---- Provided records
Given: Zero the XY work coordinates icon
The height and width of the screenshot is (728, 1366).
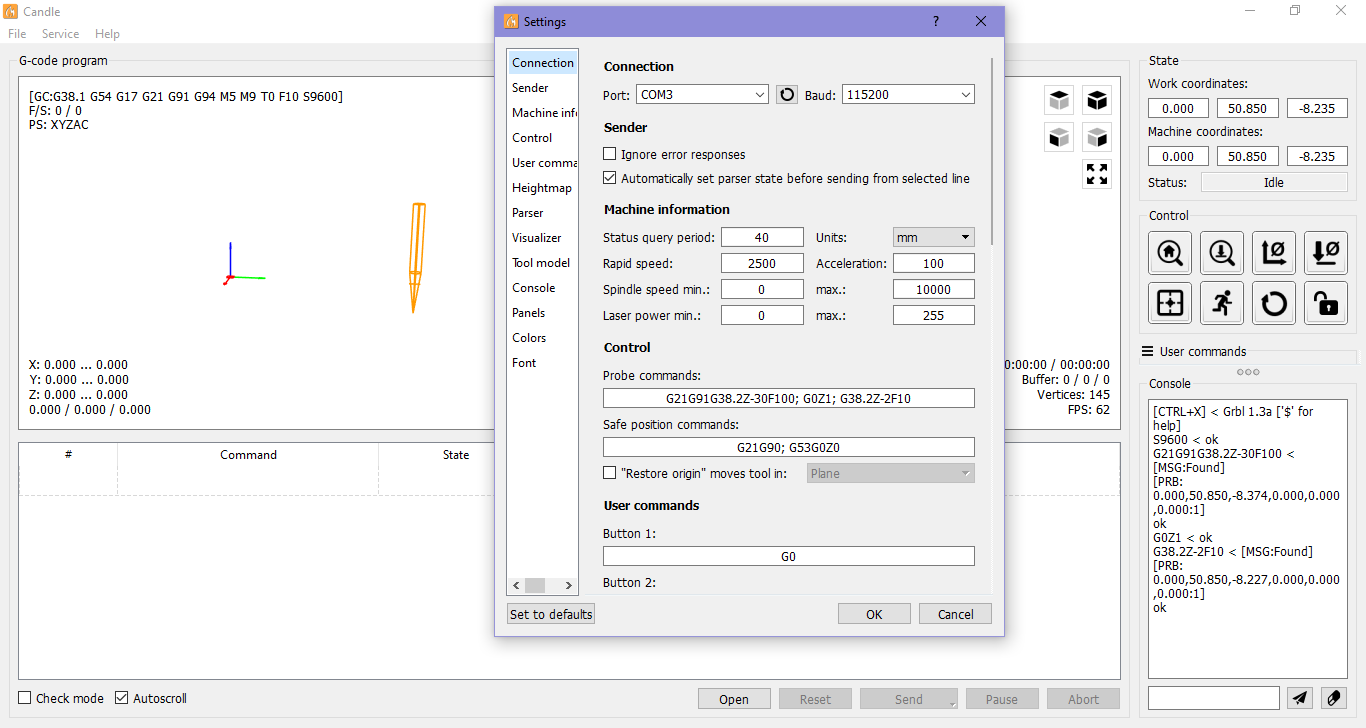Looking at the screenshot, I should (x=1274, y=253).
--------
---- Provided records
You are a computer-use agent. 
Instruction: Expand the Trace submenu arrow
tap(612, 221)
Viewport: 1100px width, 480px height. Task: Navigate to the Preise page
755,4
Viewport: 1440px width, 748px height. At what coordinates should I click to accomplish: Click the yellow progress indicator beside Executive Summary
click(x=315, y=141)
--------
What is required. Copy verbatim the lines between the one containing "Given: Zero the XY work coordinates icon" and the one containing "Looking at the", inclusive, and leave the picture out of your copy.

Written answer.
Given: Zero the XY work coordinates icon
The height and width of the screenshot is (728, 1366).
Looking at the screenshot, I should (x=1274, y=253).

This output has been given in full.